Indications
Frusemide & Spironolactone combination is indicated in-
Essential hypertension
Chronic congestive heart failure
Hepatic cirrhosis, with collection of fluid in the abdominal cavity (ascites)
Swelling due to excess fluid retention (edema)
Hyperaldosteronism
Resistant edema associated with secondary hyperaldosteronism
Therapeutic Class
Potassium-sparing diuretics, Potassium-sparing diuretics & Aldosterone antagonists
Pharmacology
Spironolactone (potassium sparing diuretic) and Furosemide (loop diuretic) have different but complementary mechanisms and sites of action. Therefore, when given together they produce additive or synergistic diuretic. The Furosemide component inhibits the Na+/K+/2Cl- co-transporter in the ascending Loop of Henle and blocks the reabsorption of sodium, potassium and chloride ions; thereby increasing the quantity of sodium and the volume of water excreted in the urine.
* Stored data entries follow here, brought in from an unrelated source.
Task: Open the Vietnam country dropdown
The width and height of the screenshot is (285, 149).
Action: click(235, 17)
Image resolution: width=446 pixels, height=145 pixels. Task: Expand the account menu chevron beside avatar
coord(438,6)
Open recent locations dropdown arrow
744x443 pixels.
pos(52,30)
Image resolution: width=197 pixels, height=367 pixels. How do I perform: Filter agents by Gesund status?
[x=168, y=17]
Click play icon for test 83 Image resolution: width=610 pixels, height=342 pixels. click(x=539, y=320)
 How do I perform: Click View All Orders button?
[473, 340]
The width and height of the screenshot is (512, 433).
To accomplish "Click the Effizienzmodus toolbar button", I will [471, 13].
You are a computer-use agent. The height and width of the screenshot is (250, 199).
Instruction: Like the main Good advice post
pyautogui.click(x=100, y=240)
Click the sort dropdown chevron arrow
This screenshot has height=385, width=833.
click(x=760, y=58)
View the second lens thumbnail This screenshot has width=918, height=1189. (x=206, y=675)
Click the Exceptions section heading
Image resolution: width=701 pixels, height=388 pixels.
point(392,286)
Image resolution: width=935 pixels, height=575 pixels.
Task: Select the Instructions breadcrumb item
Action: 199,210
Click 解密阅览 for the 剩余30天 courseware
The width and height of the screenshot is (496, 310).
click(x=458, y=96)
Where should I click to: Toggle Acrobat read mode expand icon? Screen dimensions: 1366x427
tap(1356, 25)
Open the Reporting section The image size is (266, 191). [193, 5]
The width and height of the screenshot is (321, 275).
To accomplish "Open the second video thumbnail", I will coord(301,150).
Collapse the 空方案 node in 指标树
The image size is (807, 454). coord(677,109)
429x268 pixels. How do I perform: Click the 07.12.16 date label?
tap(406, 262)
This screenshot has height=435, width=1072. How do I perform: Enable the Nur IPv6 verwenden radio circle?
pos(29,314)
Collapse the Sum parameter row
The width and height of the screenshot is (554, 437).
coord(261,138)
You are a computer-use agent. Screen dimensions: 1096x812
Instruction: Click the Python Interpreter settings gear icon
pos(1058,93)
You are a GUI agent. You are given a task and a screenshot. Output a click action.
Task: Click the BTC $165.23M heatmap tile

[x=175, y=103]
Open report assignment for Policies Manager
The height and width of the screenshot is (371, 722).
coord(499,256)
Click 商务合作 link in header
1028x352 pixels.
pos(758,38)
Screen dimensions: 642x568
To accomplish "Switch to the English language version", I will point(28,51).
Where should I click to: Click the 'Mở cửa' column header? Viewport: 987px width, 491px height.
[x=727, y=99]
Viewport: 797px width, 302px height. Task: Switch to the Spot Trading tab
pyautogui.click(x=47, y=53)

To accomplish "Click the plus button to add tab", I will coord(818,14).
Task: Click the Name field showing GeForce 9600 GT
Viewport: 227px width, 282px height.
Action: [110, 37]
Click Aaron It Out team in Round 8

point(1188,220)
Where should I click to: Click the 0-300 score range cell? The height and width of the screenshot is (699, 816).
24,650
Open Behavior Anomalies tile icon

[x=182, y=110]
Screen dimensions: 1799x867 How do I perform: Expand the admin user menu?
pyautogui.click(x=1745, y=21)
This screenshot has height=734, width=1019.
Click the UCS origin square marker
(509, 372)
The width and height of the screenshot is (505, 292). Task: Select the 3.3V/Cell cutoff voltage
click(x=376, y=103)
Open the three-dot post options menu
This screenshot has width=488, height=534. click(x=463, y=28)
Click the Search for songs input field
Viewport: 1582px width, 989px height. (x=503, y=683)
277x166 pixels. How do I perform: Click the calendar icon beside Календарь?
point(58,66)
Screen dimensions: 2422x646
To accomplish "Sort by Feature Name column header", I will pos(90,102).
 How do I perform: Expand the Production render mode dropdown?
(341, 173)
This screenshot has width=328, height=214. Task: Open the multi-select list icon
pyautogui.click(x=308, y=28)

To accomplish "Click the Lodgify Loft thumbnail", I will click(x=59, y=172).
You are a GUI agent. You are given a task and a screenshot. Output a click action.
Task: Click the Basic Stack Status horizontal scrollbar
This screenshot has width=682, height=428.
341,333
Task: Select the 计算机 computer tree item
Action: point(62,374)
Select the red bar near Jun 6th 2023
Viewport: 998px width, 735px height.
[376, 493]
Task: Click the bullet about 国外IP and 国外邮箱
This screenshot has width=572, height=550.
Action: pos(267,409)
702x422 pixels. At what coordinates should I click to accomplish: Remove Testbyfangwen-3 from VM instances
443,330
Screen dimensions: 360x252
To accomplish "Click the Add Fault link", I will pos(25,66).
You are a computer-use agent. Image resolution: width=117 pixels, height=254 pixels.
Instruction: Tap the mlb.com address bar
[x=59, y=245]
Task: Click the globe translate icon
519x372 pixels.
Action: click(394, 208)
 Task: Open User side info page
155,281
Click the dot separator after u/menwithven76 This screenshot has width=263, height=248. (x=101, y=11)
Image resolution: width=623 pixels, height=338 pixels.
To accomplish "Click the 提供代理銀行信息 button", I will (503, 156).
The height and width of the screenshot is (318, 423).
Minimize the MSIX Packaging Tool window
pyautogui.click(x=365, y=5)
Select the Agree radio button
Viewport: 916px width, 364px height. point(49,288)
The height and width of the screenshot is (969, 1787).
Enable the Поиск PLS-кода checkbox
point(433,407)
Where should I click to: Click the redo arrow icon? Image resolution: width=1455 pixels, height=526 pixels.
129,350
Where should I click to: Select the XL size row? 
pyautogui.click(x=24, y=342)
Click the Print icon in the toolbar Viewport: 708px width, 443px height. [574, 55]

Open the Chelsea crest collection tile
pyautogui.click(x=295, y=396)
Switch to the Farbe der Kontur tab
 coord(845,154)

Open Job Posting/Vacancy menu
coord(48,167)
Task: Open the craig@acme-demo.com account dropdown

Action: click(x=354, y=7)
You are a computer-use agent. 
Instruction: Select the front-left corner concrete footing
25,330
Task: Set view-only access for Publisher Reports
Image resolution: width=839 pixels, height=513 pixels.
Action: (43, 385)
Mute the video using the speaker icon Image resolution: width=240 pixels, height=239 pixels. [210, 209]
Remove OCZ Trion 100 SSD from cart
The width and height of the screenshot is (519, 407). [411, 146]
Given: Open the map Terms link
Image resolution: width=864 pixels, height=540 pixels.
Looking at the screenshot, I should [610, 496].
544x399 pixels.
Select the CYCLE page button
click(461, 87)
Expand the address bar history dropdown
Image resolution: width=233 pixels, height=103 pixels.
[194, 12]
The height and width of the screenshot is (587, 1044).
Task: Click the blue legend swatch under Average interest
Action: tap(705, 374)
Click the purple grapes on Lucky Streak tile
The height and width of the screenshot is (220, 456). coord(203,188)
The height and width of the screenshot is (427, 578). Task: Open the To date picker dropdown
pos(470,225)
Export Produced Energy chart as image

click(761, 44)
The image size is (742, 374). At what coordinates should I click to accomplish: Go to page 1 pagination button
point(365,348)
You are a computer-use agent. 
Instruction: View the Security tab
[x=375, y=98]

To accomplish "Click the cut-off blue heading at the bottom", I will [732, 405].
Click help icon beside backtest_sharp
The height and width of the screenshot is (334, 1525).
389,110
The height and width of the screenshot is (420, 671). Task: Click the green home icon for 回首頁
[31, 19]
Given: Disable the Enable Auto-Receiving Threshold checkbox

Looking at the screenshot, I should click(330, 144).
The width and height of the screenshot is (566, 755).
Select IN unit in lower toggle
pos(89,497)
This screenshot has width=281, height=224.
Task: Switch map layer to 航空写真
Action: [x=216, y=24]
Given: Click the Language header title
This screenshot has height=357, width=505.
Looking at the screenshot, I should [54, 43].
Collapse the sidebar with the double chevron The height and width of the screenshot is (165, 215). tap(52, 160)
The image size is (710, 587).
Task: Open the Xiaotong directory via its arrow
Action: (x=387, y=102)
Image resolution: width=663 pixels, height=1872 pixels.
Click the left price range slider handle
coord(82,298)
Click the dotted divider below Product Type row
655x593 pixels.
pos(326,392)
This characteristically induces potassium loss. The spironolactone component inhibits the reabsorption of sodium in exchange for potassium at the distal tubule by antagonising the action of aldosterone so that sodium excretion is greatly favoured and the excess loss of potassium, induced by the Furosemide, is reduced
Dosage & Administration
Furosemide 20 and spironolactone 50 mg: 1 to 4 tablets daily according to the patient’s response.
Furosemide 40 and spironolactone 50 mg: For previously stabilized patients 1 to 2 tablets daily, orally.
Side Effects
Spironolactone may give rise to headache and drowsiness and gastrointestinal distress, including cramp and diarrhoea. Ataxia, mental confusion, and skin rashes have been reported as side effect. Gynaecomastia is not uncommon and in rare cases breast enlargement may persist. Other endocrine disorders including hirsutism, deepening of the voice, menstrual irregularities and impotence. Transient increase in blood-urea-nitrogen concentrations may occur and mild acidosis has been reported. Spironolactone may cause hyponatremia and hyperkalemia. Excessive diuresis may result in dehydration and reduction in blood volume with circulatory collapse with the possibility of vascular thrombosis and embolism particularly in elderly patients. Serious depletion of potassium and magnesium may lead to cardiac arrhythmias.